What is being asked: Report back every line of the entries that contains "Task", exactly as written.

Provided data:
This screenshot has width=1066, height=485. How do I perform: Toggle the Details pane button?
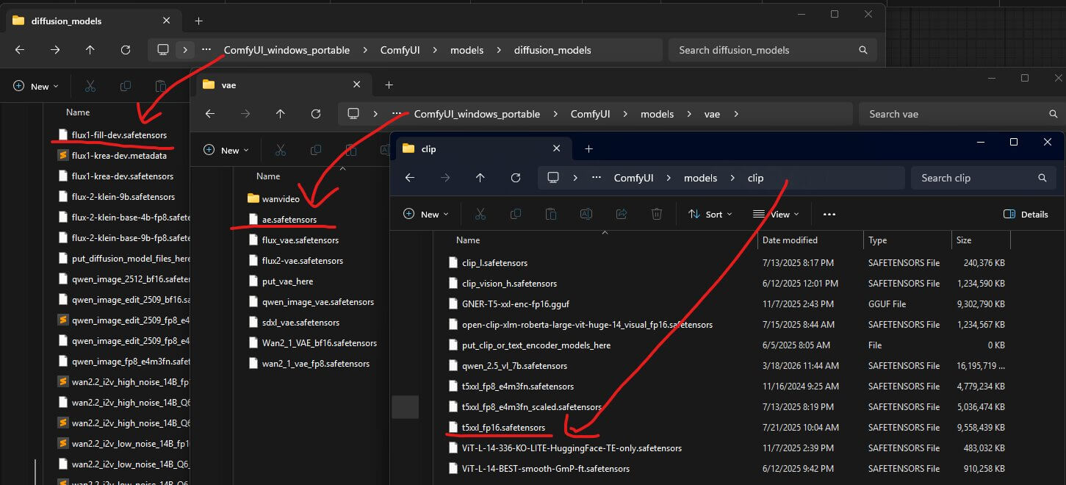1026,214
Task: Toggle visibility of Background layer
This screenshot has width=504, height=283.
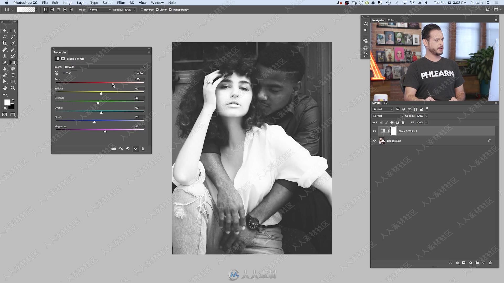Action: 374,141
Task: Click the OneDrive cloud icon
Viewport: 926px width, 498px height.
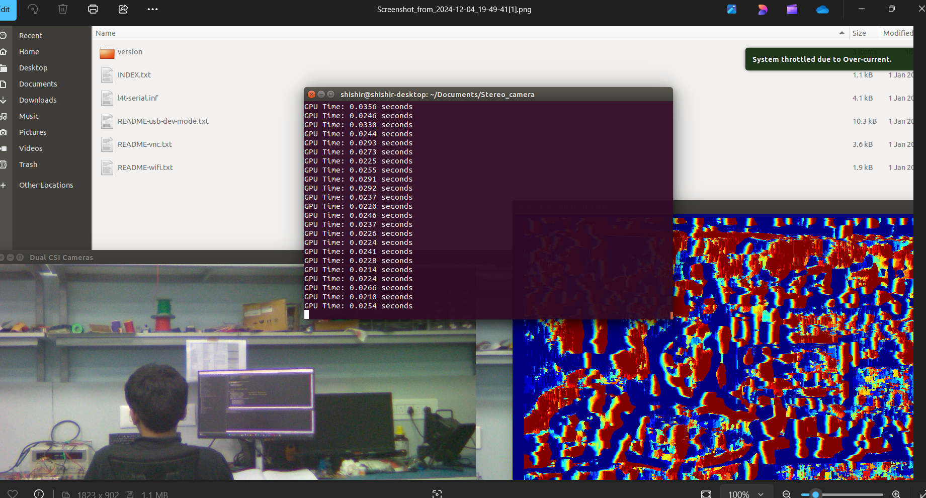Action: coord(822,9)
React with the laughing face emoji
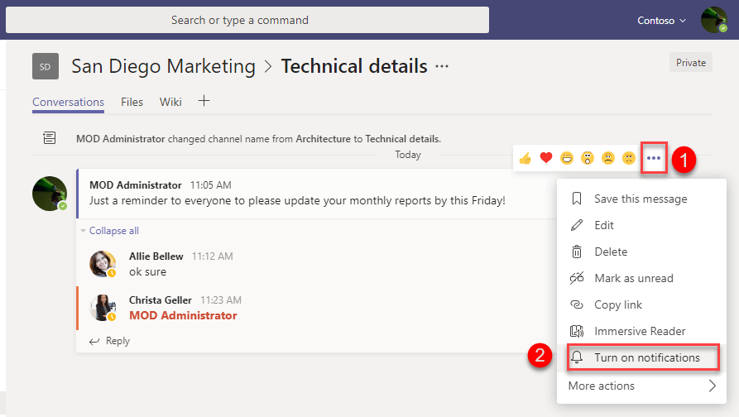The width and height of the screenshot is (739, 417). [567, 158]
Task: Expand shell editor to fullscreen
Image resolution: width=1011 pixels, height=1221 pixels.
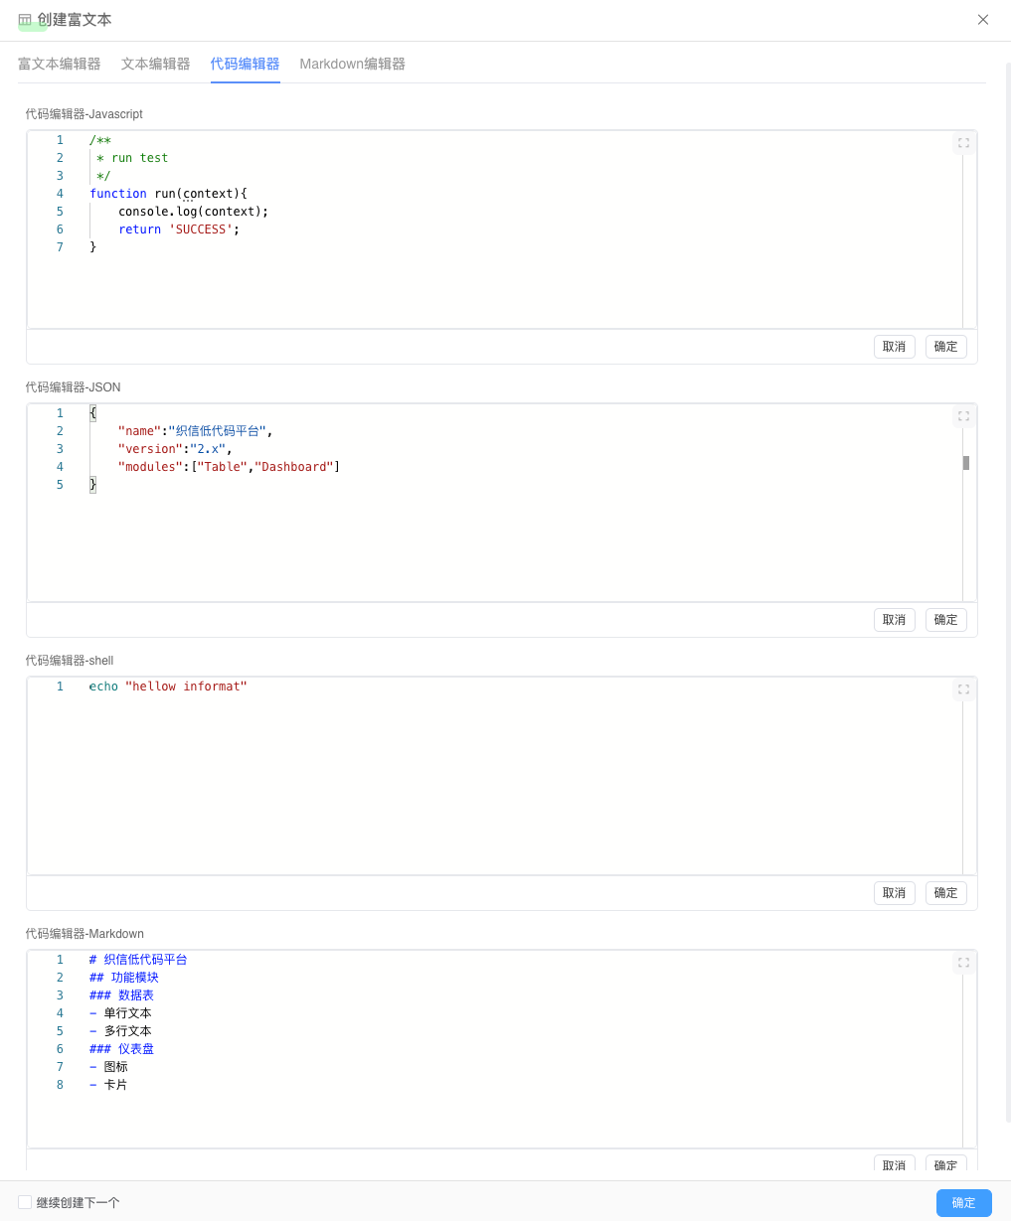Action: pos(963,689)
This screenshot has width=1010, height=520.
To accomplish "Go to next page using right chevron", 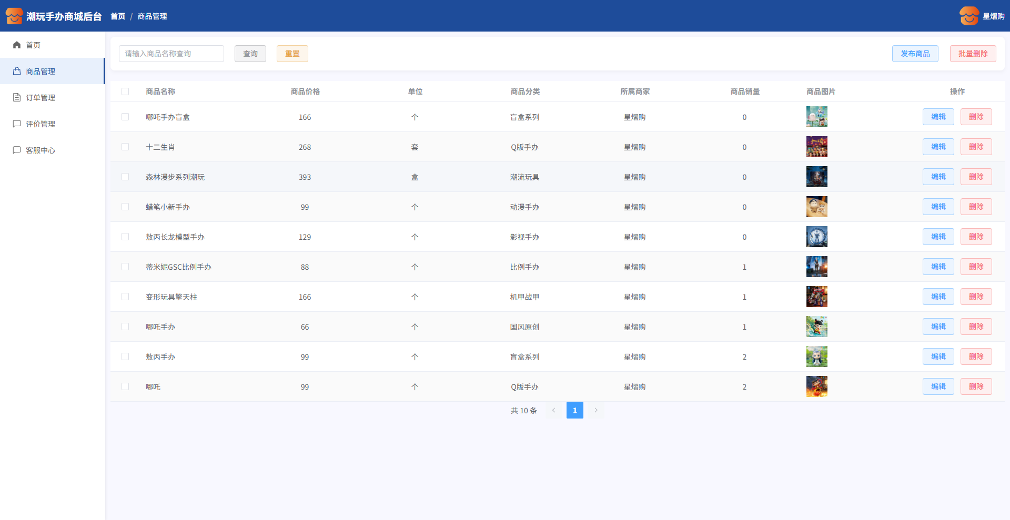I will 596,410.
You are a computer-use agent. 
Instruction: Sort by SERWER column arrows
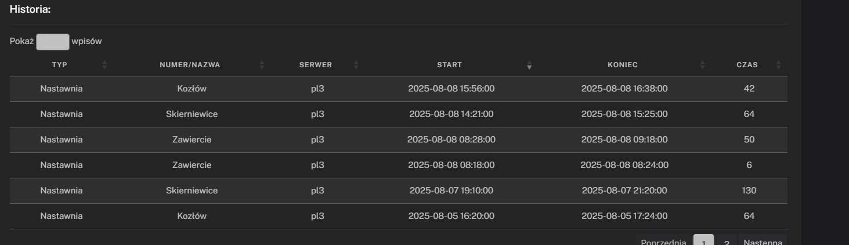click(x=356, y=65)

Response for this exercise:
Task: Toggle visibility of Background layer
Task: Click the OneDrive cloud icon
Task: Expand shell editor to fullscreen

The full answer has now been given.